Source records:
^^^^^^^^

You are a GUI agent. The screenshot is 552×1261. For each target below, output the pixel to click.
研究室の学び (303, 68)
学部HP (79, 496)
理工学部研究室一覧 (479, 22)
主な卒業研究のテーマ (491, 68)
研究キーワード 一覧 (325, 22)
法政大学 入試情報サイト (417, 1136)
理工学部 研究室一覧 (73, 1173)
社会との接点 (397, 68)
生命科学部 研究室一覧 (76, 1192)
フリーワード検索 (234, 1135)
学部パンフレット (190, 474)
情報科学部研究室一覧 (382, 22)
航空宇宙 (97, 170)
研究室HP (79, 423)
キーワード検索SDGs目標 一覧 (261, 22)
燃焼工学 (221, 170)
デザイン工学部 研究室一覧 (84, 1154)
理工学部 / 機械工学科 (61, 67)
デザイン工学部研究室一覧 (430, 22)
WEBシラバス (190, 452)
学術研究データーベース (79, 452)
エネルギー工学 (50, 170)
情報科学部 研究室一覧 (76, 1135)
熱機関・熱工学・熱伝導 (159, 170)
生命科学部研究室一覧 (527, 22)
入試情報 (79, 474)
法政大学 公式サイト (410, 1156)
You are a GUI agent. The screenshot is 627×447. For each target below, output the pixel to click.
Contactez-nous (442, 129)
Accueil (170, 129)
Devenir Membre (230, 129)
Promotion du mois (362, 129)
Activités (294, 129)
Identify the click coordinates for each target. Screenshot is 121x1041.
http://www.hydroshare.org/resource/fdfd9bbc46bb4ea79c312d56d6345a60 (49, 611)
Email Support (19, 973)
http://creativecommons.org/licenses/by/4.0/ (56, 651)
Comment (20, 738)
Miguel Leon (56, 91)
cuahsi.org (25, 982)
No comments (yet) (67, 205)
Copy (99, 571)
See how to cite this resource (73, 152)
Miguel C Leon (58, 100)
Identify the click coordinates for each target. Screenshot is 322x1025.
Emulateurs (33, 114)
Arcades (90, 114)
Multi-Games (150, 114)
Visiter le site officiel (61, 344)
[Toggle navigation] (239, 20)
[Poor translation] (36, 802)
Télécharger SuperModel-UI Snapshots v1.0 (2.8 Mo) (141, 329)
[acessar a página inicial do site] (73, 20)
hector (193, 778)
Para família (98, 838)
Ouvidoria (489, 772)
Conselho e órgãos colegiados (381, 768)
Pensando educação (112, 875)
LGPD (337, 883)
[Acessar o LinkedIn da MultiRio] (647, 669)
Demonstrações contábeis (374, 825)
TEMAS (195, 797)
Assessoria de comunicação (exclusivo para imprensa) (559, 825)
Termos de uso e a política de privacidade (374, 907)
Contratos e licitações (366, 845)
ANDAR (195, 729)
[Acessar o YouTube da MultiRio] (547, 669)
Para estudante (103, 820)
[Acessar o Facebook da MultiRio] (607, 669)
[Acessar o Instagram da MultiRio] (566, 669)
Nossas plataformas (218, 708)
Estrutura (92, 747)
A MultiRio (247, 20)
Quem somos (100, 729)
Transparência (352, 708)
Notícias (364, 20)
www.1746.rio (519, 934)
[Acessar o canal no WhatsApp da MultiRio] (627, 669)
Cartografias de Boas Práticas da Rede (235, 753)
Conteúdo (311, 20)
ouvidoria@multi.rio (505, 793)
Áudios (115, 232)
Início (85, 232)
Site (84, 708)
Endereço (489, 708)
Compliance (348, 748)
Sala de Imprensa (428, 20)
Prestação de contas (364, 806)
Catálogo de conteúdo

^^^^^^^^

> WHAT IS NEEDED: Write out all of the source records above word for word, changing nothing.

> ANSWER IN FULL:
You are a GUI agent. The screenshot is 552×1261. For each target below, output the pixel to click.
研究室の学び (303, 68)
学部HP (79, 496)
理工学部研究室一覧 (479, 22)
主な卒業研究のテーマ (491, 68)
研究キーワード 一覧 (325, 22)
法政大学 入試情報サイト (417, 1136)
理工学部 研究室一覧 (73, 1173)
社会との接点 (397, 68)
生命科学部 研究室一覧 (76, 1192)
フリーワード検索 (234, 1135)
学部パンフレット (190, 474)
情報科学部研究室一覧 (382, 22)
航空宇宙 (97, 170)
研究室HP (79, 423)
キーワード検索SDGs目標 一覧 (261, 22)
燃焼工学 (221, 170)
デザイン工学部 研究室一覧 (84, 1154)
理工学部 / 機械工学科 (61, 67)
デザイン工学部研究室一覧 (430, 22)
WEBシラバス (190, 452)
学術研究データーベース (79, 452)
エネルギー工学 (50, 170)
情報科学部 研究室一覧 (76, 1135)
熱機関・熱工学・熱伝導 (159, 170)
生命科学部研究室一覧 (527, 22)
入試情報 (79, 474)
法政大学 公式サイト (410, 1156)
You are a GUI agent. The screenshot is 627×447. For each target below, output the pixel to click.
Contactez-nous (442, 129)
Accueil (170, 129)
Devenir Membre (230, 129)
Promotion du mois (362, 129)
Activités (294, 129)
Identify the click coordinates for each target. Screenshot is 121x1041.
http://www.hydroshare.org/resource/fdfd9bbc46bb4ea79c312d56d6345a60 (49, 611)
Email Support (19, 973)
http://creativecommons.org/licenses/by/4.0/ (56, 651)
Comment (20, 738)
Miguel Leon (56, 91)
cuahsi.org (25, 982)
No comments (yet) (67, 205)
Copy (99, 571)
See how to cite this resource (73, 152)
Miguel C Leon (58, 100)
Identify the click coordinates for each target. Screenshot is 322x1025.
Emulateurs (33, 114)
Arcades (90, 114)
Multi-Games (150, 114)
Visiter le site officiel (61, 344)
[Toggle navigation] (239, 20)
[Poor translation] (36, 802)
Télécharger SuperModel-UI Snapshots v1.0 (2.8 Mo) (141, 329)
[acessar a página inicial do site] (73, 20)
hector (193, 778)
Para família (98, 838)
Ouvidoria (489, 772)
Conselho e órgãos colegiados (381, 768)
Pensando educação (112, 875)
LGPD (337, 883)
[Acessar o LinkedIn da MultiRio] (647, 669)
Demonstrações contábeis (374, 825)
TEMAS (195, 797)
Assessoria de comunicação (exclusivo para imprensa) (559, 825)
Termos de uso e a política de privacidade (374, 907)
Contratos e licitações (366, 845)
ANDAR (195, 729)
[Acessar o YouTube da MultiRio] (547, 669)
Para estudante (103, 820)
[Acessar o Facebook da MultiRio] (607, 669)
[Acessar o Instagram da MultiRio] (566, 669)
Nossas plataformas (218, 708)
Estrutura (92, 747)
A MultiRio (247, 20)
Quem somos (100, 729)
Transparência (352, 708)
Notícias (364, 20)
www.1746.rio (519, 934)
[Acessar o canal no WhatsApp da MultiRio] (627, 669)
Cartografias de Boas Práticas da Rede (235, 753)
Conteúdo (311, 20)
ouvidoria@multi.rio (505, 793)
Áudios (115, 232)
Início (85, 232)
Site (84, 708)
Endereço (489, 708)
Compliance (348, 748)
Sala de Imprensa (428, 20)
Prestação de contas (364, 806)
Catálogo de conteúdo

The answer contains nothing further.